____ Material for this task

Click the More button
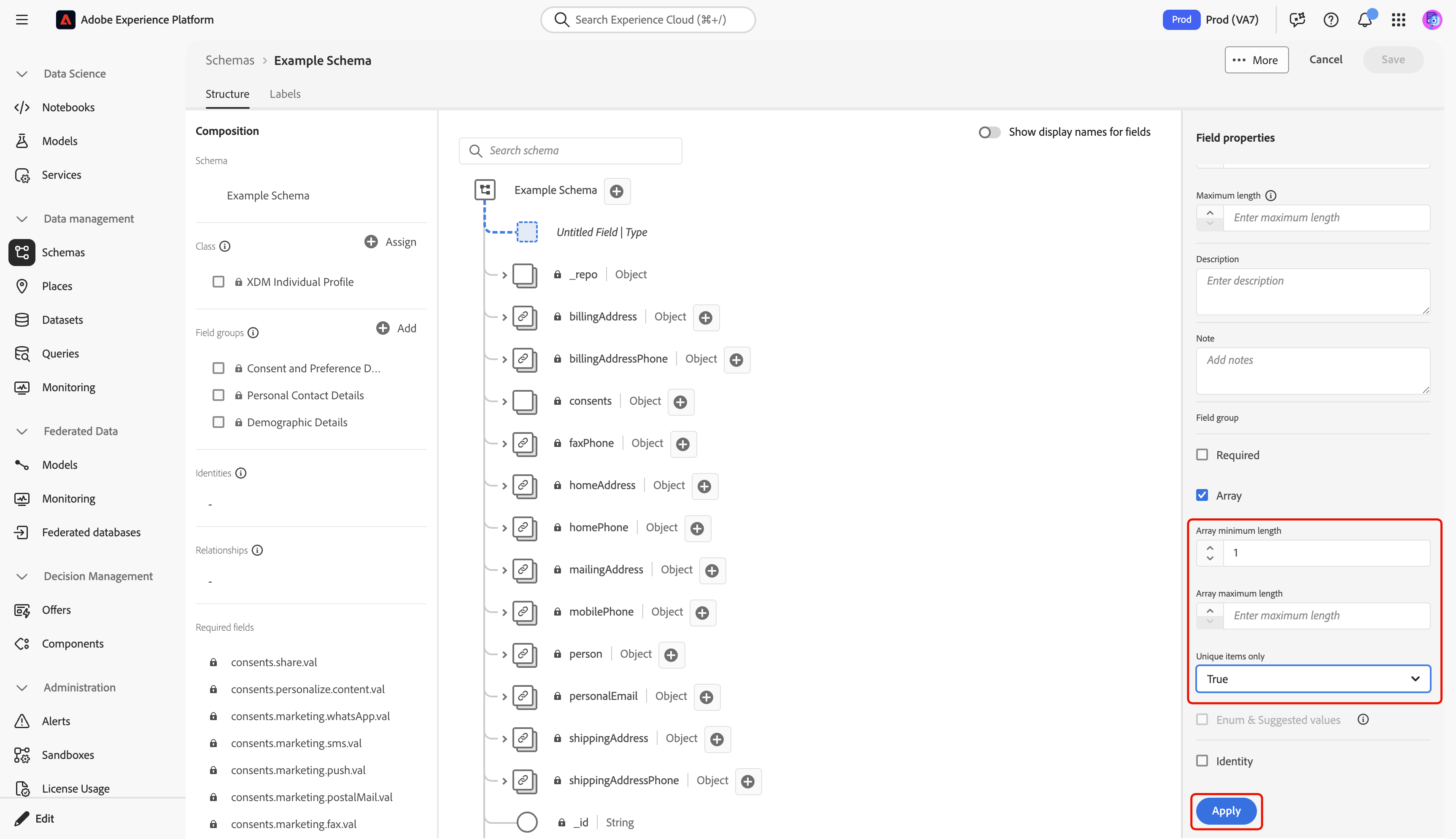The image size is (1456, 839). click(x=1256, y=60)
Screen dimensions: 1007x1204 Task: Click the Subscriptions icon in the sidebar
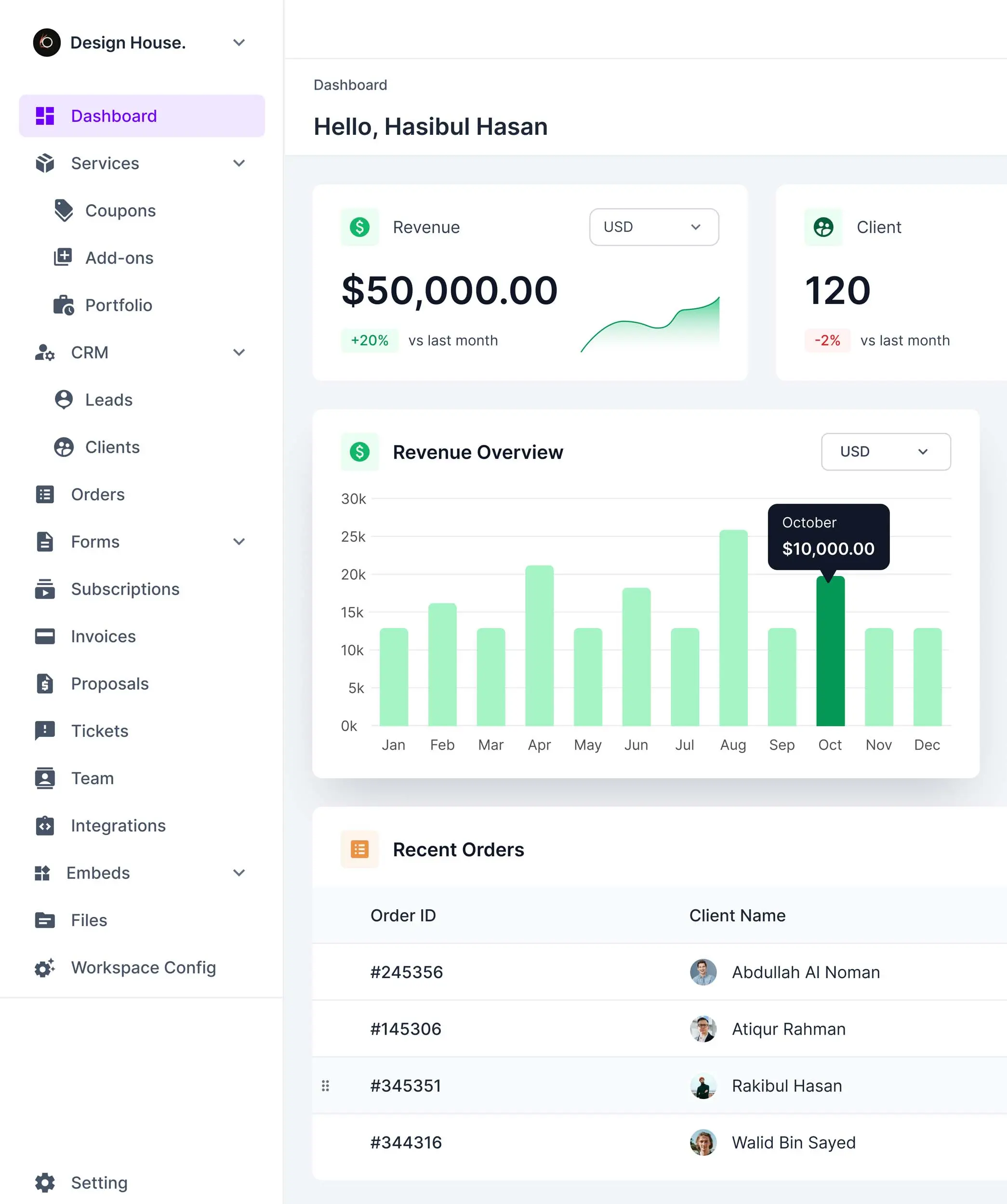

________
____ Material for this task

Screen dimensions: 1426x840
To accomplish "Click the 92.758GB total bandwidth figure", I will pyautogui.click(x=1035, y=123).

________

§ **Assignment**: List all lines from the entries that include the word "dimensions".

§ **Solved exercise**:
Screen dimensions: 1007x1204 Task: Click the Subscriptions icon in the sidebar
Screen dimensions: 1426x840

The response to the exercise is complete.